Iza Próbowałam z Szampionem jeszcze raz i wciąż to samo -za mało jabłkowatości w jabłku -no ,niestety...
Marto A jakże- sprawność kręgów poprawiona -od tygodnia rażą mnie prądem i oświecają lampą
(tzn. zabiegi te działają chyba
na nerw kulszowy) To i już nie byczę się godzinami na desce.
Ale wyznam ,że deskę mam nadal w łóżku -spodobało mi się takie spanie.
Z konserwatywnych jabłek Papierówka będzie na pewno.
Gorzatko Póki co ,zawisnąć mogłabym jedynie na sosnach
,ale one teraz takie biedne ,żółte ,że nie będę ich obciążać
Teraz to wygląda na naturalne jesienne zrzucanie igieł .Jedna to jest po prostu prawie cała złota...Nie wiem ,co z nimi będzie
Klaryso Ależ Ty nam dawkujesz swoją obecność na forum
Ból rwy prawie zagłuszony ,nawet wczoraj ,przy tej cudownej pogodzie,
pojechałam sobie na wycieczkę rowerową -było wspaniale!

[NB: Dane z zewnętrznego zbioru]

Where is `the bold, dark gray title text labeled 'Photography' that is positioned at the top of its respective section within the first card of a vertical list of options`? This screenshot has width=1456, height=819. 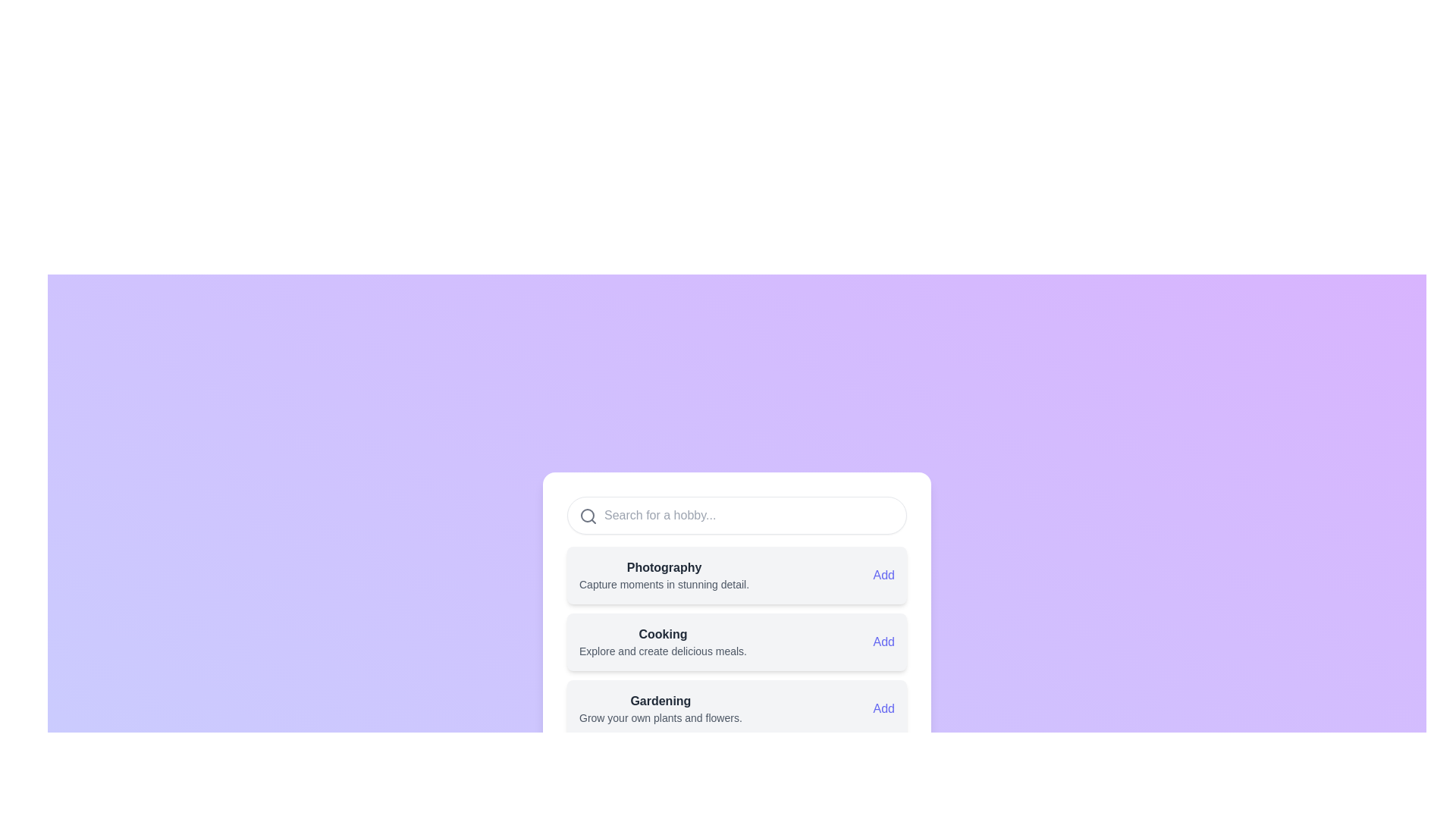
the bold, dark gray title text labeled 'Photography' that is positioned at the top of its respective section within the first card of a vertical list of options is located at coordinates (664, 567).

Ewelino No, właśnie - dla mnie też jabłko musi pachnieć .Trudno określić o co chodzi ,ale ten zapach wyczuwa się również w smaku.
Naczytałam się o starych odmianach jabłoni ,są w Polsce nawet takie kolekcjonerskie sady,gdzie uprawiają stare odmiany ,w handlu już niedostępne.
Po 15 października ruszam do szkółek ,zobaczymy jakie jabłonie będą mieli w ofercie...
Głupio mi trochę (zwłaszcza przed Waldkiem..) ,bo trawnik jeszcze nie doczekał się postrzyżyn. Mąż uparł się na jakąś nowinkę kosiarkową-
akumulatorową i czeka teraz na odzew kolegi ,który sprzedaje takie maszyny. Ma być taniej
Trawa zatem wygląda malowniczo ,aczkolwiek taka wysokość dobrze jej chyba nie robi...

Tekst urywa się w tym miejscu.